[MATERIAL FOR THE TASK — start]
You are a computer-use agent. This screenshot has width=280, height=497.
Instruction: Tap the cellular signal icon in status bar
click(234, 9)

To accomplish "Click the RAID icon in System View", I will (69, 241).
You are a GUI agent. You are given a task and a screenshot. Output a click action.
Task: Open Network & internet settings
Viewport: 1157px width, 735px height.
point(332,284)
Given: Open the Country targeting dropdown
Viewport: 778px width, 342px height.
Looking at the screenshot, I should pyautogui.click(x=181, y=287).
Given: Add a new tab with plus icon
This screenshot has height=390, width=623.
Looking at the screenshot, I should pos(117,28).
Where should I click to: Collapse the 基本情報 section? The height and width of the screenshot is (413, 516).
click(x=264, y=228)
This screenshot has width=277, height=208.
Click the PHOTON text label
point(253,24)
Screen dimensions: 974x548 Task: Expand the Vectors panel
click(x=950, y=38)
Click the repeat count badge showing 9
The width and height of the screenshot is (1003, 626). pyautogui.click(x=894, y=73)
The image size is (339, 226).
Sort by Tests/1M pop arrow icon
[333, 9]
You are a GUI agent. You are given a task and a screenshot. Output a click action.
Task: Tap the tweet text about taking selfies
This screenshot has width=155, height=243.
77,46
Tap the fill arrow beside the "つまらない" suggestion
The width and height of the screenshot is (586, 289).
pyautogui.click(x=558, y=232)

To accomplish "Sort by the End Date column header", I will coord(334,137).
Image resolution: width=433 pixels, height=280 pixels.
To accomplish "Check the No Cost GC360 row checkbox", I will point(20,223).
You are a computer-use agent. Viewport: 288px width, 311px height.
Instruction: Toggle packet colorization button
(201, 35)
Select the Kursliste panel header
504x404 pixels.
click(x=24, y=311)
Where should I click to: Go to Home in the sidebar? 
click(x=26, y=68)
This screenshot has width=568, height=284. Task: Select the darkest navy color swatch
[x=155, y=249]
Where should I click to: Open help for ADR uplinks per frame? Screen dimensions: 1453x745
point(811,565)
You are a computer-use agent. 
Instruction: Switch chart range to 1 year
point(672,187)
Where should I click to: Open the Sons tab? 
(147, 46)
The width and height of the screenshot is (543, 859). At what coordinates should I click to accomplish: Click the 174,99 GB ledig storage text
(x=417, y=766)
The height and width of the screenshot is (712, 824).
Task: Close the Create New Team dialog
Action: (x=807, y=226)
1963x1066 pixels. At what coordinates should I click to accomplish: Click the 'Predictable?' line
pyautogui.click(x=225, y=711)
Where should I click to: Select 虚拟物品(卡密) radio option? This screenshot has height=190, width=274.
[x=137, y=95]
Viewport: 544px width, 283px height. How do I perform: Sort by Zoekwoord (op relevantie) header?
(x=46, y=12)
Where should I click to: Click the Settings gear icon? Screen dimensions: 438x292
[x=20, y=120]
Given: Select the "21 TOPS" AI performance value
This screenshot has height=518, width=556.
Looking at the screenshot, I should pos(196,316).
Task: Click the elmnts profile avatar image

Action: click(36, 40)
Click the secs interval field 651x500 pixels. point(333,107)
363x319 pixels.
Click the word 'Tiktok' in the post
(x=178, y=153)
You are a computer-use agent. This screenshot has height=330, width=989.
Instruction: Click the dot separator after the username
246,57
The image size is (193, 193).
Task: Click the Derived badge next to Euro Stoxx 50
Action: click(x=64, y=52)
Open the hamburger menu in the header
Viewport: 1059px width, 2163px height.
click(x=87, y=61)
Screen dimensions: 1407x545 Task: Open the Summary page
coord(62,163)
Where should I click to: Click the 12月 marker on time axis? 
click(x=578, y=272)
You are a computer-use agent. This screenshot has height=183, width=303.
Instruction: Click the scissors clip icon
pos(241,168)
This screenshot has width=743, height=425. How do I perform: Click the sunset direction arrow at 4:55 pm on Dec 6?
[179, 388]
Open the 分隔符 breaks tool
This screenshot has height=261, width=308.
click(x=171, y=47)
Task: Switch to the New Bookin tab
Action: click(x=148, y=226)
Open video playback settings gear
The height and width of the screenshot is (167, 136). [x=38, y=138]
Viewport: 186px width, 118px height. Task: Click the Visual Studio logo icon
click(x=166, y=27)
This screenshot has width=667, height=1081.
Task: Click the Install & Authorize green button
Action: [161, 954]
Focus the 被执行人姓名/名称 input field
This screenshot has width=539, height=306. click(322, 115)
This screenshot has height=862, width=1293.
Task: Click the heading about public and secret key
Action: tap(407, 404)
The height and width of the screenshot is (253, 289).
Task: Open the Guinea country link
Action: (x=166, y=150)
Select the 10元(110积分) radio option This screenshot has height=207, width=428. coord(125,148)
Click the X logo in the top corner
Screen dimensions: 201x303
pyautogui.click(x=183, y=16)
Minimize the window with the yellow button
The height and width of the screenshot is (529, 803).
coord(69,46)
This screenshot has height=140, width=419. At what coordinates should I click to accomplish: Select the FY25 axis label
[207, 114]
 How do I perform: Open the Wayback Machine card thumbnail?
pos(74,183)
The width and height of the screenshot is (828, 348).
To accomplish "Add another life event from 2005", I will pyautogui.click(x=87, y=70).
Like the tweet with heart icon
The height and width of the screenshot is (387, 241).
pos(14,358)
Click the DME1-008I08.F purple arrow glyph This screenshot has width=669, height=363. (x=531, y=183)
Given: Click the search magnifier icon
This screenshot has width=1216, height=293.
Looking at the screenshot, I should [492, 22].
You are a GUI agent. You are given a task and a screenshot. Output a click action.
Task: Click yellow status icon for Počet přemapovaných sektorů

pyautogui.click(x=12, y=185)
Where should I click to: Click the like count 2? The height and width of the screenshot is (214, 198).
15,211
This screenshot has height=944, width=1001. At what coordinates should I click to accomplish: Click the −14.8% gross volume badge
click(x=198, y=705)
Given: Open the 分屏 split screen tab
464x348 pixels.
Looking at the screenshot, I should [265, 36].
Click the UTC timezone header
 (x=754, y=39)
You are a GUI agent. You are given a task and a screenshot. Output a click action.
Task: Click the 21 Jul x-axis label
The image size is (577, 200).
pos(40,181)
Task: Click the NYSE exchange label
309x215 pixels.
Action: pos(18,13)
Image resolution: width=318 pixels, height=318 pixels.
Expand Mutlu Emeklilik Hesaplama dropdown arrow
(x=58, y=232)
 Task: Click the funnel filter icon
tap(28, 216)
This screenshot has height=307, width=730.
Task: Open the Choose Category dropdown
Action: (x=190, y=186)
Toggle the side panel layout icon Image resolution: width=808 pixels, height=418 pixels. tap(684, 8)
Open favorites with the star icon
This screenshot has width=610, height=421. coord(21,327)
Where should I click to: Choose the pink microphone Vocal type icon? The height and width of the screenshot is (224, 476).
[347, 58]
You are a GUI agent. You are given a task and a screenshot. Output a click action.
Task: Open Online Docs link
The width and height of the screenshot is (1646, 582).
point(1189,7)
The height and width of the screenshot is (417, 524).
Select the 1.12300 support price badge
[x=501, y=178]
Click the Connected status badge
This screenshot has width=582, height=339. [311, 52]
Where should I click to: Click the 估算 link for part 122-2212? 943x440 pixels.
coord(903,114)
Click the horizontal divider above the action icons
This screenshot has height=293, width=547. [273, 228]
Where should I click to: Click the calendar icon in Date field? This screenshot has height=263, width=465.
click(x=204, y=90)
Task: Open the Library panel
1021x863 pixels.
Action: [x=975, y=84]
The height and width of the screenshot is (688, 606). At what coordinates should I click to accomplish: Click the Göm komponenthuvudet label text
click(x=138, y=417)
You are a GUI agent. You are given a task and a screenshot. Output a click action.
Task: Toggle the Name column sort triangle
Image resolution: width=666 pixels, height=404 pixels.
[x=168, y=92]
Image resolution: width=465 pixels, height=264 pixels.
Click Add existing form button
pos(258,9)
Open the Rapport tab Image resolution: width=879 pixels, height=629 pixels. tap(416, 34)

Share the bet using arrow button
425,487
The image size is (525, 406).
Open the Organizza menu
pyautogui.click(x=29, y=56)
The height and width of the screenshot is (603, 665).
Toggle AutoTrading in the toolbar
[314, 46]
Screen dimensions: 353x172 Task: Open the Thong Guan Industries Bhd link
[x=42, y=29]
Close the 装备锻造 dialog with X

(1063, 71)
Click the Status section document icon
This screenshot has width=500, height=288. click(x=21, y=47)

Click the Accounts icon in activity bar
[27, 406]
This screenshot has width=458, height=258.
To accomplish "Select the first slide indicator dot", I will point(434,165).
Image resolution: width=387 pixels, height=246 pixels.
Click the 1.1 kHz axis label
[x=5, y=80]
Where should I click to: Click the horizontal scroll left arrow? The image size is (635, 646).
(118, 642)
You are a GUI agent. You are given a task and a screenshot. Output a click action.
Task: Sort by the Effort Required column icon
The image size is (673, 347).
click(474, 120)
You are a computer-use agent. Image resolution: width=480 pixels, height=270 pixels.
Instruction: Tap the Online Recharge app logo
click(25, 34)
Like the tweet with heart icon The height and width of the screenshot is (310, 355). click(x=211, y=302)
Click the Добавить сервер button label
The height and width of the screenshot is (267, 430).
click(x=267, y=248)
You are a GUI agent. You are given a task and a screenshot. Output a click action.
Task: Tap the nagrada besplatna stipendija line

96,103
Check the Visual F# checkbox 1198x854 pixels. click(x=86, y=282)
[MATERIAL FOR THE TASK — finish]
-- PROBLEM TO WORK ON --
If a line of the data holds the string "checkbox", list it.

-- EXERCISE SOLUTION --
To accomplish "Check the No Cost GC360 row checkbox", I will point(20,223).
Check the Visual F# checkbox 1198x854 pixels. click(x=86, y=282)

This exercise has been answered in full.